• **DESCRIPTION OF THE TASK**:
Reproduce the lines from the one containing "Task: Click the caret" through the final line, swapping "icon" for "symbol" and keeping everything else unchanged. Leave the pictures out.

• **DATA SHOWN**:

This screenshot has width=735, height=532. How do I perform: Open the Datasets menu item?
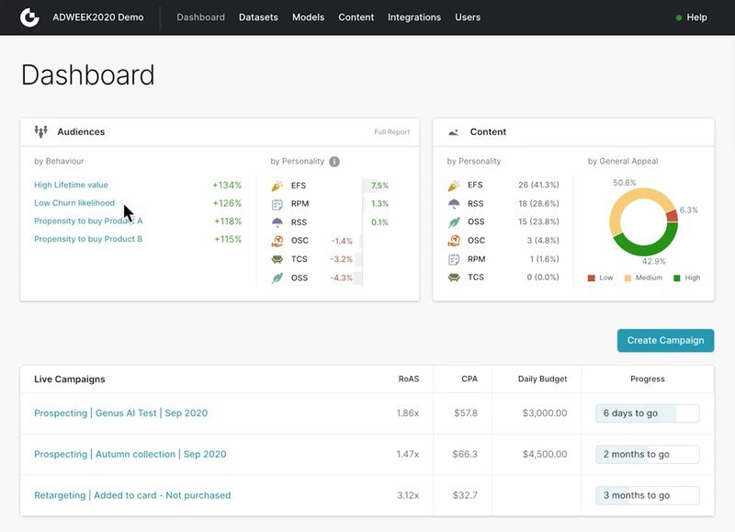258,17
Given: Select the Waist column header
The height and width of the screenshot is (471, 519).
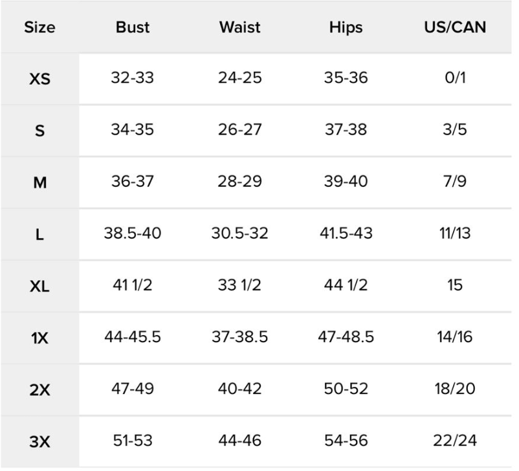Looking at the screenshot, I should tap(239, 27).
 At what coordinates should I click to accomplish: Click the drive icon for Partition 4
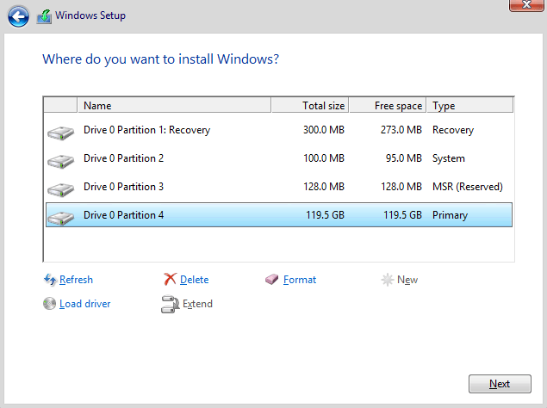[x=60, y=216]
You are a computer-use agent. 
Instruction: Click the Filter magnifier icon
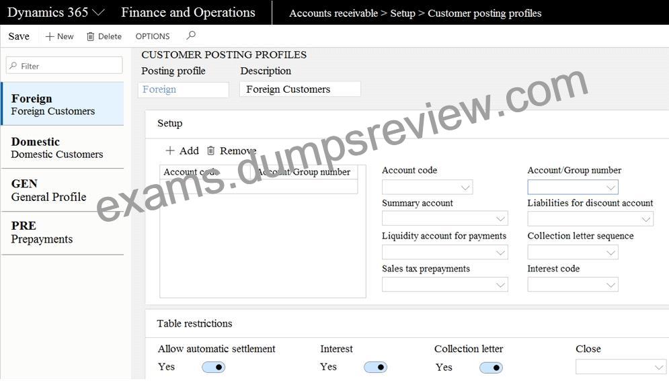13,66

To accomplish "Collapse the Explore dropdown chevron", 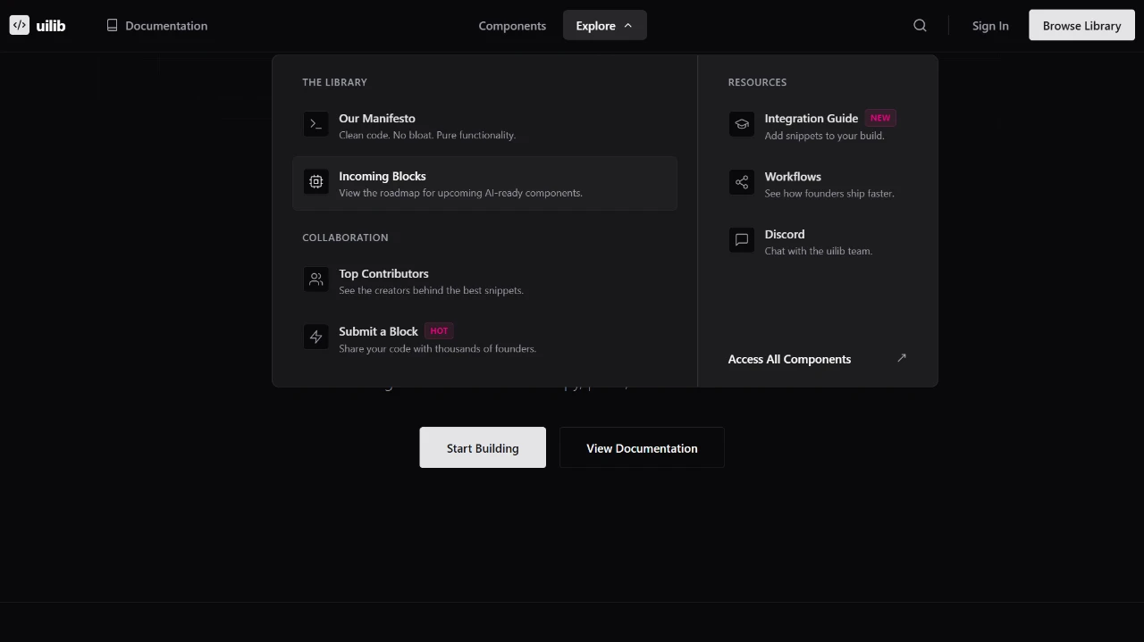I will pyautogui.click(x=627, y=25).
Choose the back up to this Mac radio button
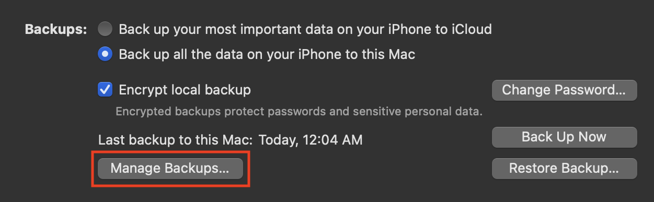This screenshot has height=202, width=654. coord(105,54)
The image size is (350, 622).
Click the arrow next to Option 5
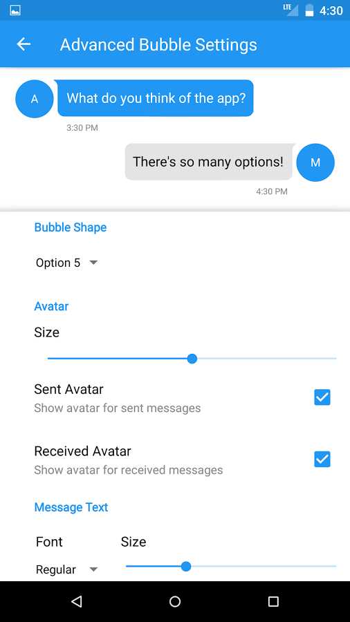pyautogui.click(x=93, y=263)
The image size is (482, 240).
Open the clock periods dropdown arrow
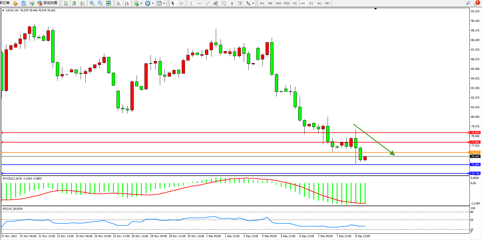coord(153,3)
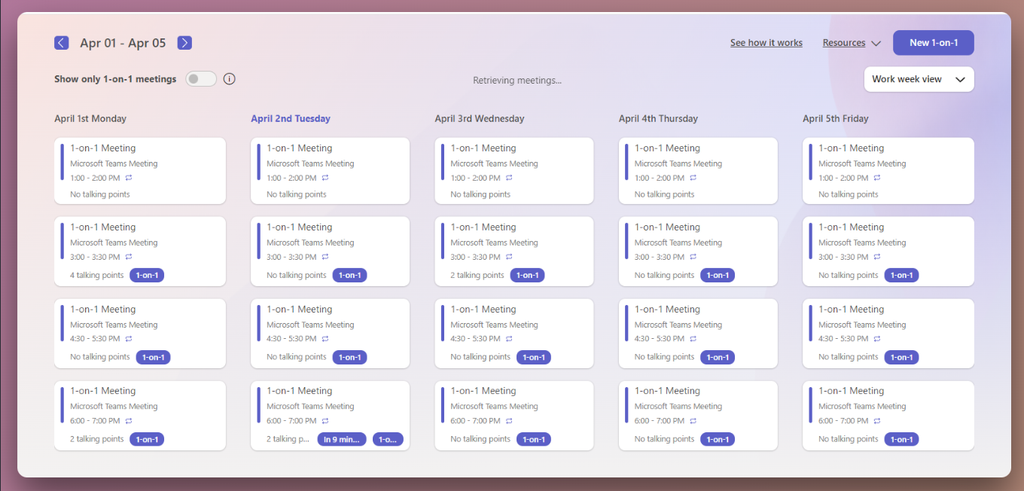Open the Work week view dropdown

click(919, 79)
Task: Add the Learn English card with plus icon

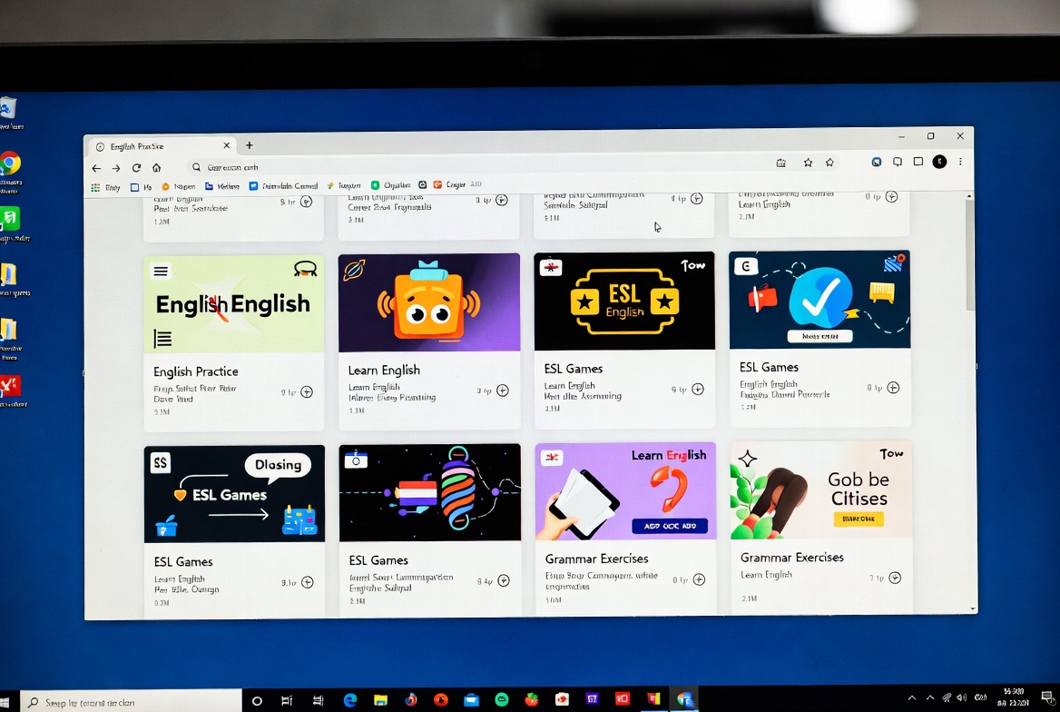Action: (503, 391)
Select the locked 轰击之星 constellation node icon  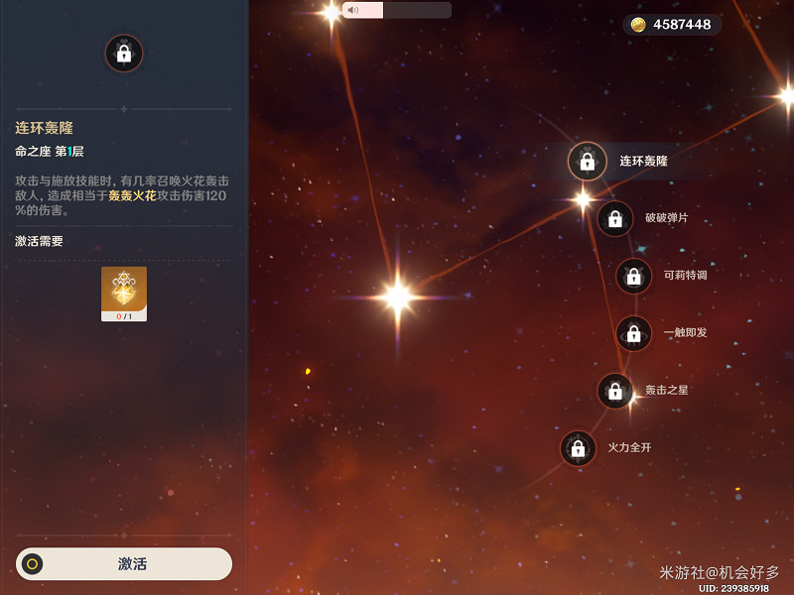click(x=614, y=391)
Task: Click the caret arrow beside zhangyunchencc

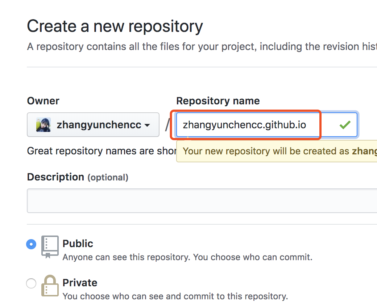Action: 147,125
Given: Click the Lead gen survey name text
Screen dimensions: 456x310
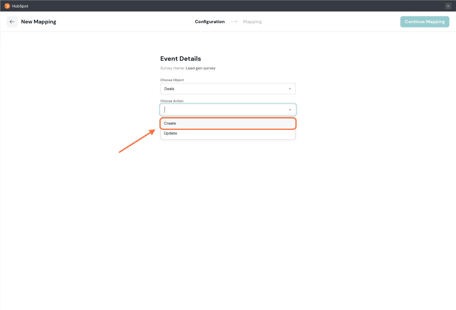Looking at the screenshot, I should (x=200, y=68).
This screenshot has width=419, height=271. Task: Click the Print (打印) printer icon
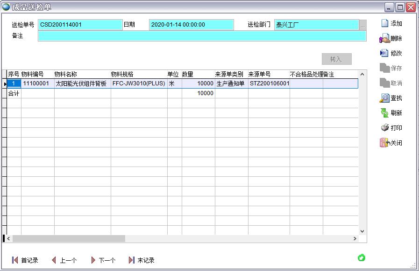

• **TASK SOLUTION**:
Task: Click the caret arrow beside zhangyunchencc

Action: 147,125
Given: Click the Lead gen survey name text
Screen dimensions: 456x310
Looking at the screenshot, I should (x=200, y=68).
This screenshot has width=419, height=271. Task: Click the Print (打印) printer symbol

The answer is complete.